MSSNY affirms the following position with regard to Utilization Review Management applicable to managed care entities who utilize down-coding, site of service payment reductions, and restrictive patient referral policies as a means of economic disincentives as follows: Physicians who are trained and/or Board Certified in their practice should be allowed to perform and be reimbursed for services if they are medically indicated. Any managed care plan implementing utilization review or management programs should establish an appeals process whereby physicians, other health care providers and patients may challenge policies restricting access to specific services and decisions to deny coverage for services. Such individuals must have the right to have reviewed any coverage denial based on medical necessity by a physician who is of the same specialty and has appropriate expertise and experience in the field. Any physician who makes judgments or recommendations regarding the necessity or appropriateness of services, or site of services, should be licensed to practice medicine and actively practicing in New York State and should be professionally and individually accountable for his or her decisions. The medical protocols and review criteria used by managed care plans in any utilization review or management program must be developed by practicing physicians. Managed care plans should be required to disclose to physicians, on request, the screening and review criteria, weighing elements, and computer algorithms used in the review process, as well as how they were developed. A physician of the same specialty must be involved in any decision by a utilization review or management program to deny or reduce coverage for services based on questions of medical necessity. A physician whose services are being reviewed for medical necessity should be provided the identity and credentials of the reviewing physician on request. The reviewed physician should also have the opportunity to speak with a reviewer. (Council 9/22/95; Reaffirmed HOD 2000-79 & 80; Reaffirmed HOD 13-258; Reaffirmed HOD 2014; Reaffirmed HOD 2024)

165.993              Emergency Services at Specialty Centers – Equity Coverage by Managed Care Entities:

It is the position of MSSNY that those managed medical care organizations that limit or restrict fiscal coverage to certain hospitals and physicians make an exception for emergent critical care case situations (such as extensive burns, neonatal spinal injuries, multi-organ/extensive trauma) that are sent to the appropriate specialty centers pursuant to guidelines established by organized medicine, and State or Federal policy, rules and regulations. MSSNY strongly opposes any attempt by a managed care entity or third party payer to delay, to deny payments, or to reduce payments when a patient is sent, on an emergent basis, to a designated specialty center and will disseminate this position to the membership and the New York State Health Maintenance Organization Council. (HOD 1994-274; Reaffirmed HOD 2014; Reaffirmed HOD 2024)
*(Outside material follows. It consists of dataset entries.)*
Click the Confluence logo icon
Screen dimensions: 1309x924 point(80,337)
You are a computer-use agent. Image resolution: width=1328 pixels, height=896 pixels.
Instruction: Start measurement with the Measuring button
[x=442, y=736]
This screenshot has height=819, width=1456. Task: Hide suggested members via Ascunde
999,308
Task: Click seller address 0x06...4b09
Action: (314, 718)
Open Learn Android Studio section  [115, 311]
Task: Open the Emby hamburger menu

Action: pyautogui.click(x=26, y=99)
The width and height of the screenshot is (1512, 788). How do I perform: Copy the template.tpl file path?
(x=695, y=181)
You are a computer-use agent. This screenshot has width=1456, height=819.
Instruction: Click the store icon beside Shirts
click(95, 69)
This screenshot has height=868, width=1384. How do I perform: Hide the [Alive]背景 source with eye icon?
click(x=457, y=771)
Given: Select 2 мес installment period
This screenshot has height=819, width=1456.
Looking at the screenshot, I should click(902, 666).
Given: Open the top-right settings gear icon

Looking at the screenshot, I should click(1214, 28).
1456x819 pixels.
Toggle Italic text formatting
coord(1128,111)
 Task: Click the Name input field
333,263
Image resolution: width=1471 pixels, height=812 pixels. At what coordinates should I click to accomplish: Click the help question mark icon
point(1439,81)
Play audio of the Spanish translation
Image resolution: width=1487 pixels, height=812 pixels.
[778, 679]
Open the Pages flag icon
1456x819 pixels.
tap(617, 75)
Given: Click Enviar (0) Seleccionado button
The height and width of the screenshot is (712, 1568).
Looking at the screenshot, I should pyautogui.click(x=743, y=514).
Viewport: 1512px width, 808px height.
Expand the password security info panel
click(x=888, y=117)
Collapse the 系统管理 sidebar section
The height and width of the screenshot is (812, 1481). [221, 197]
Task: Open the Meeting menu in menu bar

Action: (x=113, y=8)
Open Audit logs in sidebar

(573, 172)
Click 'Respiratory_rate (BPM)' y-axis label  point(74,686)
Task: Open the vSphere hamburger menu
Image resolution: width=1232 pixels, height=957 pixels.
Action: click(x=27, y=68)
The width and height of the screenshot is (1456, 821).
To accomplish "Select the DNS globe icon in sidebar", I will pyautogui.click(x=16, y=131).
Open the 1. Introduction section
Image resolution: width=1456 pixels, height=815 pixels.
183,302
165.994              Policy on Managed Care:

MSSNY affirms the following policy as adopted by the Council on January 23, 1986, and amended by the Committee on Interspecialty on January 13, 1994:

(1) No single pattern of health care delivery is necessarily suited to all patients or to all physicians; and that

(2) The traditional fee-for-service, the HMO, the HMO-IPA, and PPO concepts are valid and acceptable health care delivery systems; but

(3) There must be available multiple delivery mechanisms among which both the patient and the physician can truly exercise the right of free choice of how they will receive and disburse quality medical care; and that

(4) Any managed care plan is urged to cover in its basic policy all medically necessary procedures for all ICD-9 illnesses; medical, surgical, psychiatric and addictive. In the presence of such parity, cost factors may be dealt with by practice parameters, by utilization criteria and review, and by sliding scales of co-insurance and deductibles, not by limiting areas or specialties of care; and that

(5) Employers should contribute equitable amounts for each employee’s health benefit plan, regardless of the plan selected; and that

(6) Fair market competition among all systems of health care delivery shall continue to be MSSNY policy (similar to AMA policy) with the potential growth of health care delivery systems being determined not by governmental intercession or entrepreneurial considerations, but by the number of people who prefer this mode of delivery. In addition, MSSNY recognizes both closed panel plans and open panel plans as valid and acceptable health care delivery modalities, consistent with the foregoing MSSNY policy statement.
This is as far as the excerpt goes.